__TEXT UNDER STUDY__:
== Segment start ==

Christian Harley Jantzen (born 7 November 1977) is an Australian sports, journalist, reporter and radio host. Jantzen was born in Sydney and attended Newington College. (1986–1995)

Career
He is a graduate of the Max Rowley Media School, and his final two years of high school were spent learning the trade of a sports journalist/reporter in the Sydney newsroom at Channel 9 before producing and hosting programs on Sydney radio station 2UE. He joined Fox Sports News in 2007. As a journalist Jantzen won "Best Sports Story" (Television) at the Queensland Media Awards in 2004 following his story on a 16-year-old Australian rules footballer who came back to play after being struck down with cancer and his brother donating some bone marrow for a life-saving transplant. His in-depth knowledge of sport is his best ATTRIBUTE as a reporter and his specialist sports are AFL, rugby league and cricket. After gaining experience at channels 7, 9 and the ABC in Sydney, he spent a year working with Channel 7 in Cairns before moving to Melbourne. Despite the fact that he has been able to report on just about every big sporting event, Jantzen lists his greatest event to cover was the Sydney 2000 Olympics, where he was a reporter/producer for Channel 7, but he thinks it doesn't get any better than a State of Origin rugby league match. He lists his favourite sport as rugby league, with a disturbing passion for Benji Marshall and the Wests Tigers. Jantzen also has a keen interest in tennis, golf, AFL and cricket.

== Segment end ==

__PROBLEM SET__:
• A. Using the profile of Christian Harley Jantzen, answer each question briefly.
(i) Which school did Jantzen attend?
(ii) In what year did he join Fox Sports News?
(iii) What award did he win at the Queensland Media Awards in 2004?
• B. Reproduce word for word the passage of the Jantzen profile that begins at the words "Christian Harley Jantzen" and stops after "Newington College. (1986–1995)".

[Stored data]
== Segment start ==

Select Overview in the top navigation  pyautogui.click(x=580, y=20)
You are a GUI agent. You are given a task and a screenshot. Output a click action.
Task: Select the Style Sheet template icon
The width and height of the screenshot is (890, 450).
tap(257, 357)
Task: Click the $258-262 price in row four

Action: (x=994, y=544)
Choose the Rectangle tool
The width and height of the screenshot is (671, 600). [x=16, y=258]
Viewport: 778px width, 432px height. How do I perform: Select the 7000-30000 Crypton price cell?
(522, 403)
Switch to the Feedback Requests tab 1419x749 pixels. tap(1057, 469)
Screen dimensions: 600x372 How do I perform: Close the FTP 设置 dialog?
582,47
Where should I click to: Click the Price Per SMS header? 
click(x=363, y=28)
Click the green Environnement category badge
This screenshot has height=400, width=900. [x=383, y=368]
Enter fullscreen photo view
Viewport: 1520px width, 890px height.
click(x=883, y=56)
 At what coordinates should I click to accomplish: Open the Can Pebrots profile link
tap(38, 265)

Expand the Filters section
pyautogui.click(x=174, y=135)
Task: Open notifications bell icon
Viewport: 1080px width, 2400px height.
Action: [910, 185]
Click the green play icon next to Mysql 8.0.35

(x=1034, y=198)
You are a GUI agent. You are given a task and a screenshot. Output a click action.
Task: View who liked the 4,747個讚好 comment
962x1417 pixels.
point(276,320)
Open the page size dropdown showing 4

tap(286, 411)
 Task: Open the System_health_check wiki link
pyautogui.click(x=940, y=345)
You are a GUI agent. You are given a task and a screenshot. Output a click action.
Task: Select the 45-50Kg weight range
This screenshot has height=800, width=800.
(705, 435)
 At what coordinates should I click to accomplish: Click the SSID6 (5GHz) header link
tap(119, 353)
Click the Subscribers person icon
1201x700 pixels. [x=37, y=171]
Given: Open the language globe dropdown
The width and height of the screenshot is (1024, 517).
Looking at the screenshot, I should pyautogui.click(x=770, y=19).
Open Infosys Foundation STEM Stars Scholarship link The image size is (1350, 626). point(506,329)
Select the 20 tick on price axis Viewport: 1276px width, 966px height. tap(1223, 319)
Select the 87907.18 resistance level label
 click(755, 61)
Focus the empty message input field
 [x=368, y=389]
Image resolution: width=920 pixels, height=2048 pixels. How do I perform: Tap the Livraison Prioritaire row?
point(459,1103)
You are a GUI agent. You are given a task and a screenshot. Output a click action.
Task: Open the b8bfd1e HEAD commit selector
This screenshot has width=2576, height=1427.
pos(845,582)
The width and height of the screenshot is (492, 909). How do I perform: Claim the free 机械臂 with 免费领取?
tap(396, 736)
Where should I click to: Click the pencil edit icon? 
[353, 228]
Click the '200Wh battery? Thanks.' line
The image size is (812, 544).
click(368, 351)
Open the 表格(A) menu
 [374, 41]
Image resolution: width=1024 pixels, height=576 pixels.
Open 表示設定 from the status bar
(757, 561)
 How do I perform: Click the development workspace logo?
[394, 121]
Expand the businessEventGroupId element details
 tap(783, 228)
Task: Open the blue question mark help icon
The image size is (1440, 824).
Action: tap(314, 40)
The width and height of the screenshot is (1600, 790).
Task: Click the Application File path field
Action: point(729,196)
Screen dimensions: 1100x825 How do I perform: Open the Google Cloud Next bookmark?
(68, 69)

== Segment end ==

__ANSWER SECTION__:
• A.
(i) Newington College
(ii) 2007
(iii) "Best Sports Story" (Television)

• B.
Christian Harley Jantzen (born 7 November 1977) is an Australian sports, journalist, reporter and radio host. Jantzen was born in Sydney and attended Newington College. (1986–1995)